Stored data entries:
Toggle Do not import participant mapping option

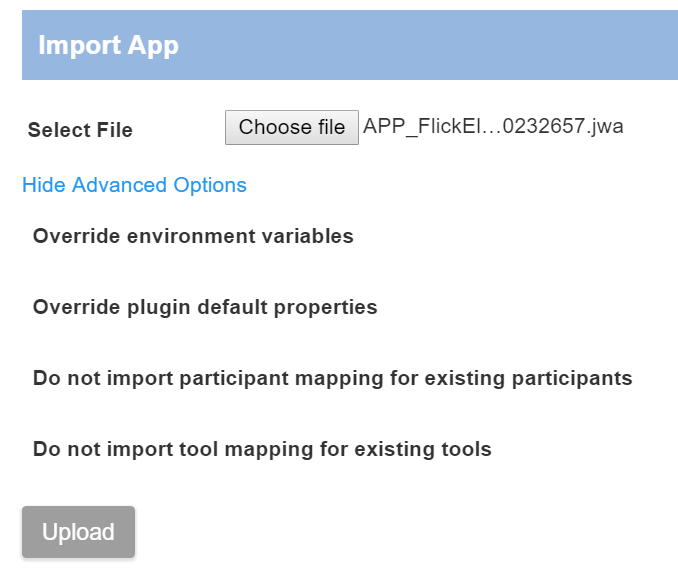(x=332, y=379)
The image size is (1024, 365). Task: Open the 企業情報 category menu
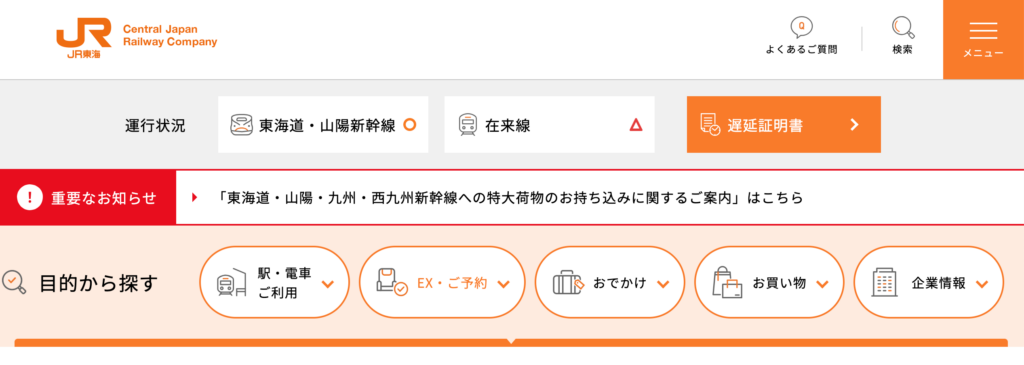(x=929, y=282)
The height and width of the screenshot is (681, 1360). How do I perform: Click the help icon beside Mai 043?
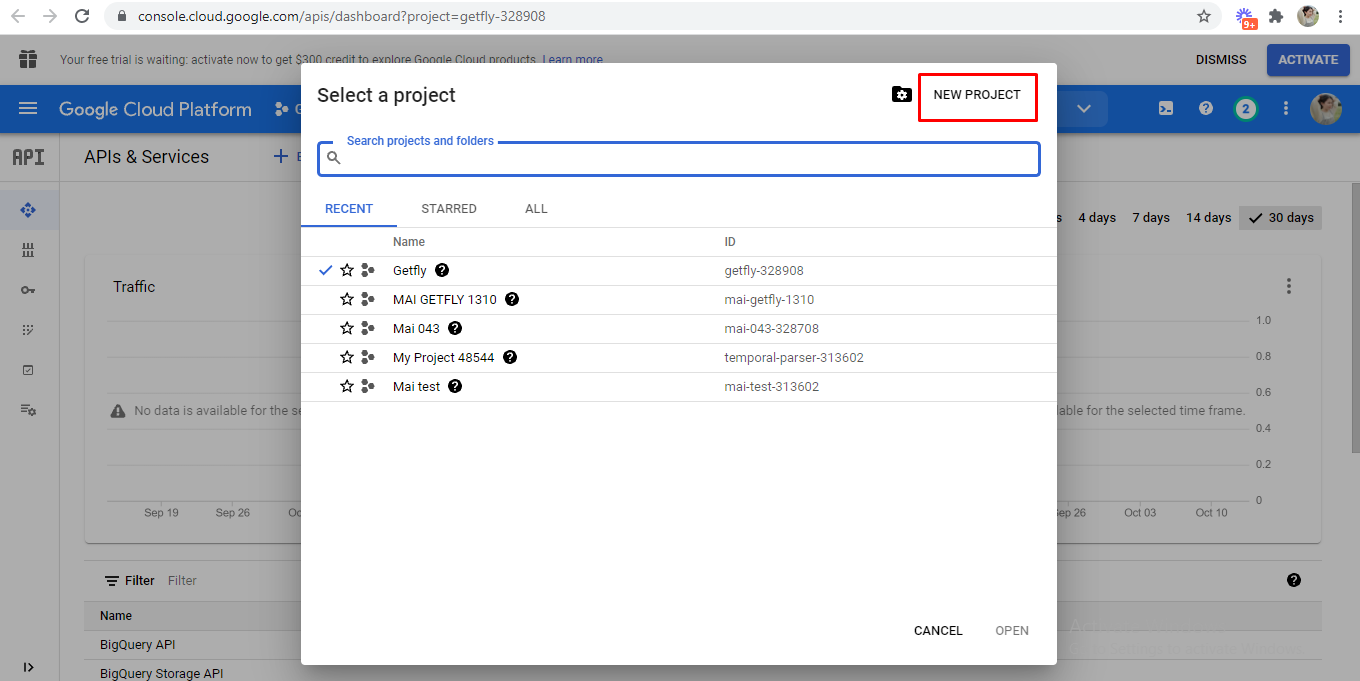click(455, 328)
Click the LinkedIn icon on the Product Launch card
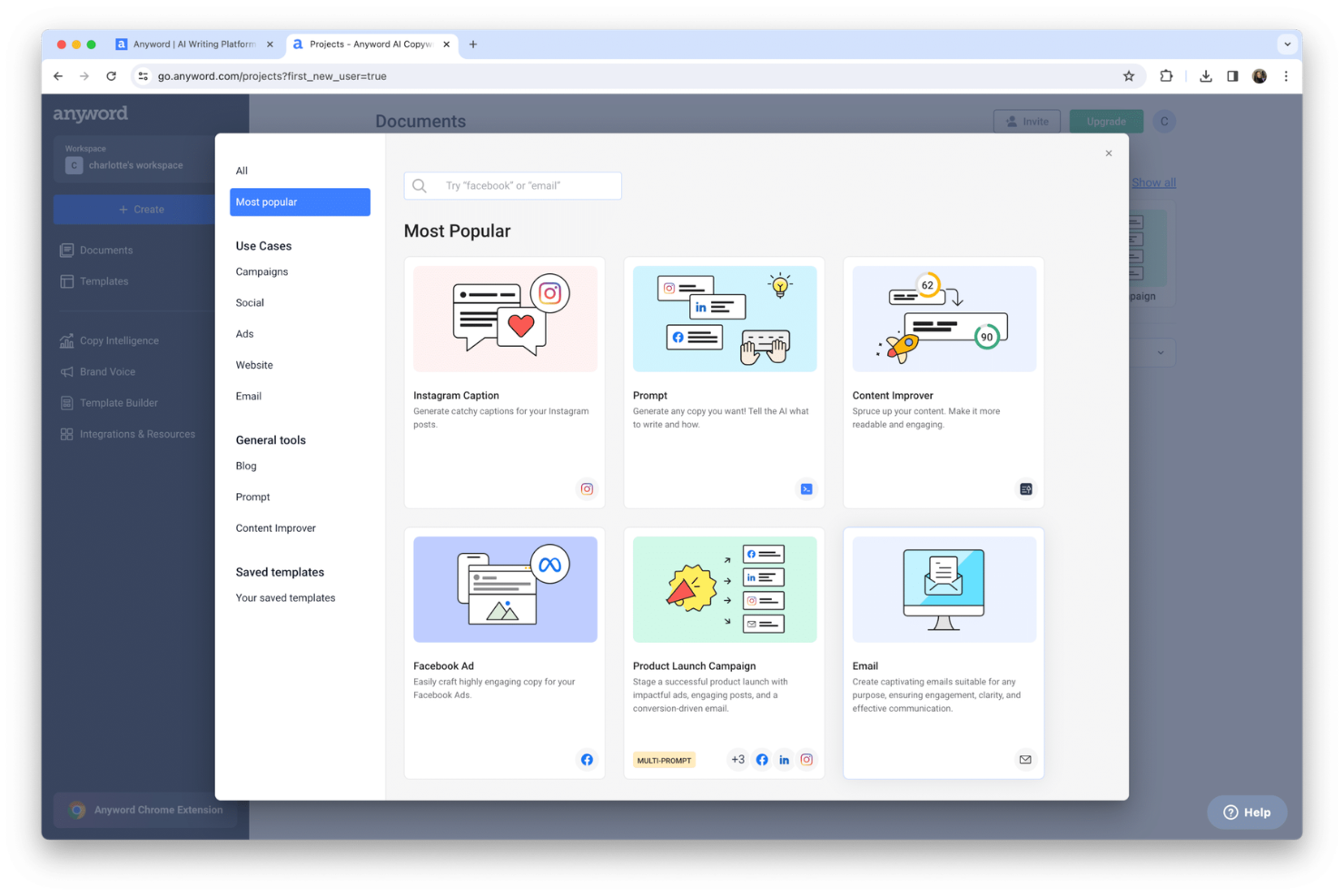The image size is (1344, 896). (x=784, y=759)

■ Your instructions
A word-for-word copy of all the data is required, minus the pictures.

■ Answer for the task
Toggle Do not import participant mapping option

(x=332, y=379)
The image size is (1024, 365). Task: Open the 企業情報 category menu
(x=929, y=282)
The height and width of the screenshot is (681, 1360). How do I perform: Click the help icon beside Mai 043?
click(455, 328)
Click the LinkedIn icon on the Product Launch card
The image size is (1344, 896). (x=784, y=759)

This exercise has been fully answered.